As a matter of fact he has prepared this place for them
ever since he sent Abraham those many years ago
Oh well and alas, the people listen to the 10 scouts instead of the 2 scouts
and decide that any place would be better than God’s place
even if it is the worst place
or the hot, dry place
—that was a big blunder if there ever was one
God hears all of this, He’s not happy as he says
I would have given you Israelites my place,
that is God’s place,
and I would have helped you kick out those who call it their place
although it’s my place
and they’re just in the wrong place,
But now you can’t have my place,
you get the hot, dry place instead,
although you don’t have to go back to the worst place
As for the 10 scouts, who had photo-shopped the pics,
they get the Godly zap that sends them in the direction of the real hot place
that’s under the hot, dry place
That night the people change their collective mind
—we never should have listened to the 10 instead of the 2—
and they decide that they don’t want to live in the hot, dry place
but God’s place instead
Oops that’s a no no says Moses
You had your choice,
You don’t get another,
It’s the hot, dry place for you
—there you will live and there you will die
After you are dead,
that will take about 40 years,
God will give his place to your kids, Israelite kids,
and they will go with him to take it from those who call it their place
even though it’s God’s place
During those intervening 40 years
God hung out with his people in the hot, dry place
Giving them their daily bread
and leading them to still waters
And every once in a while they got a pigeon McNugget sandwich to go
No new shoes nor clothes,
but then the ones they had never wore out nor became too small nor out of fashion
After 40 years the hot, dry place
has the graves all over the place of those who God led out of the worst place
but chose not to enter God’s place,
they’re all dead—not one of them would reach God’s place,
except the 2 scouts, J&C,
they get to go in and live in God’s place
—but not all their friends—
Once again it’s time to cross the border into God’s place,
but this time there’s a river in the way
But Joshua, he’s the J of J&C,
does a Moses and the people walk over on dry ground
from the hot, dry place,
which in this case is also the east place,
but somehow or other it is now also part of God’s place
They have returned after a 400 year break to live in God’s place
And as soon as they set foot in God’s place,
the pigeon burgers stop,
the angus pure beef burgers return,
but then one needs to get a job to pay for them.

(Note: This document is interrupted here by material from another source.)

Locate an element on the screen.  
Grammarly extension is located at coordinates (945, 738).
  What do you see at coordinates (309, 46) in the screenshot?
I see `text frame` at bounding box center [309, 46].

And that’s what living in God’s place is all about!
In the land of milk and honey
they will come to live in cities which they did not have to build
and to eat olives and grapes which they did not have to plant,
drink cool fresh water stored in cisterns which they did not dig,
and play football
—that is the American version—
on fields that they did not have to clear of stones.
Thus, God’s place is the best place;
it’s too bad dad and mom didn’t want to live there!